PROMPT.
Starting from the line containing "Task: Click the", give again every line through the end of the entries, word for word. Pictures stay out of the copy.

AVAILABLE DATA.
+ + + + + + +

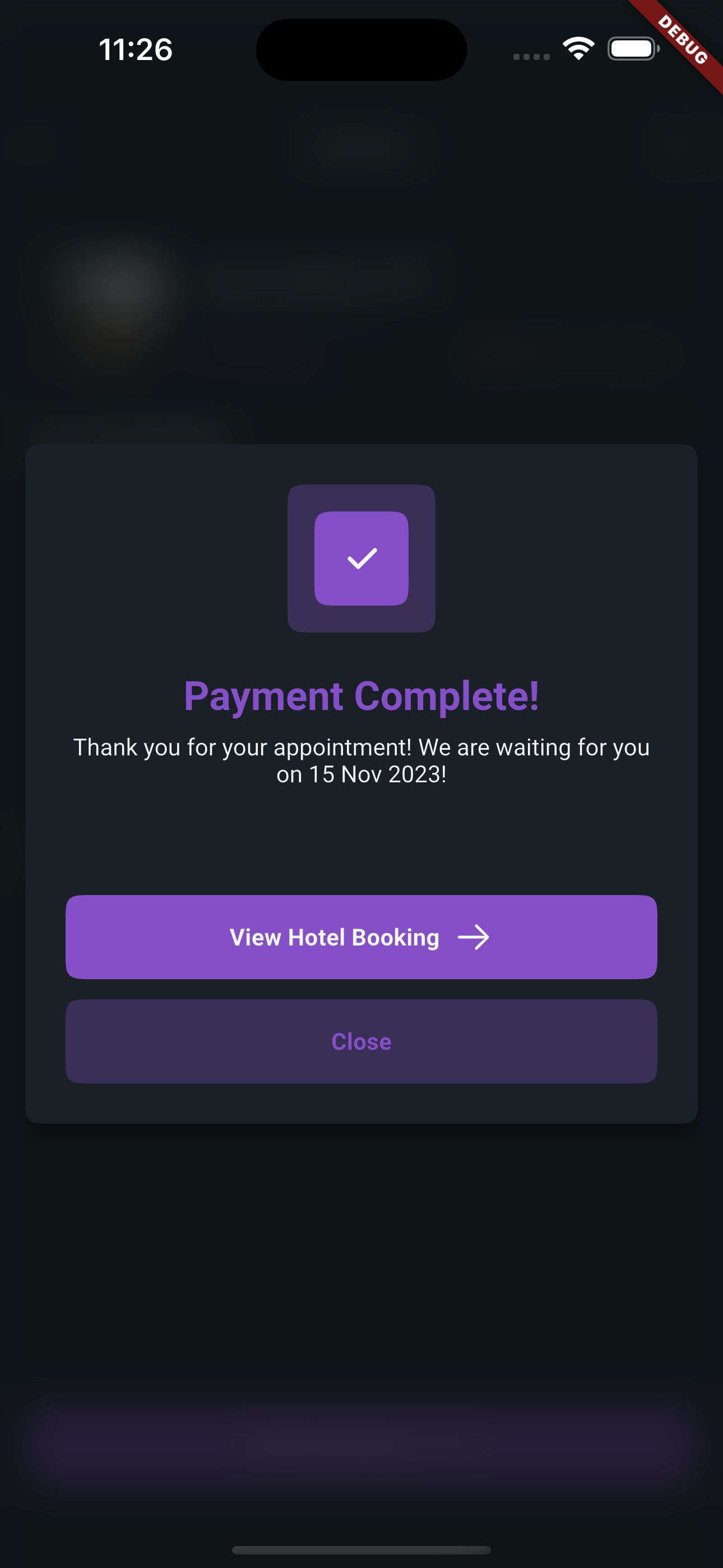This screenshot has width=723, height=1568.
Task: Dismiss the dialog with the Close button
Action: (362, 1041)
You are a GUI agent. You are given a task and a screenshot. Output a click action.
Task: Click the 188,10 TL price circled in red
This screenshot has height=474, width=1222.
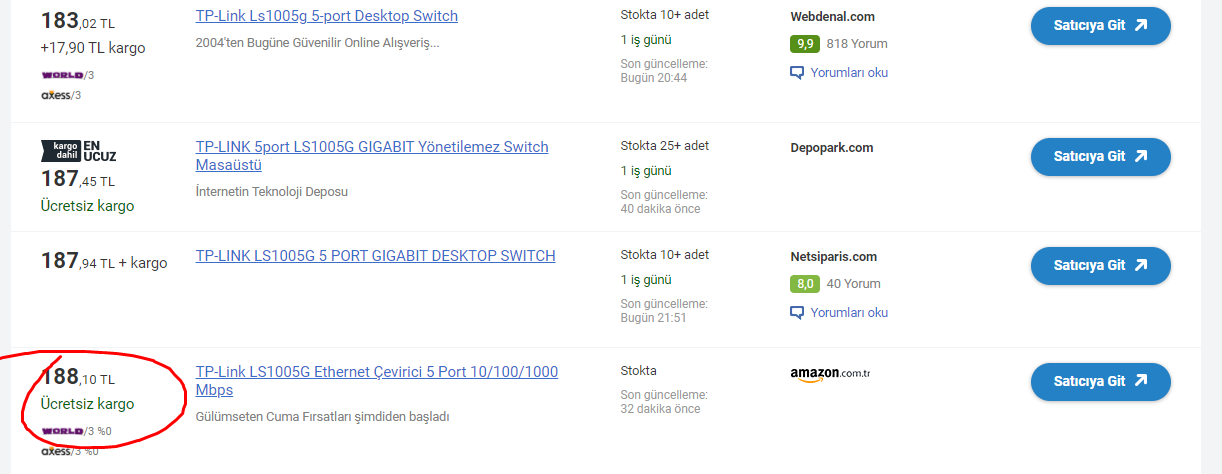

+ + + + + + +

RESPONSE.
Task: Click the 188,10 TL price circled in red
This screenshot has height=474, width=1222.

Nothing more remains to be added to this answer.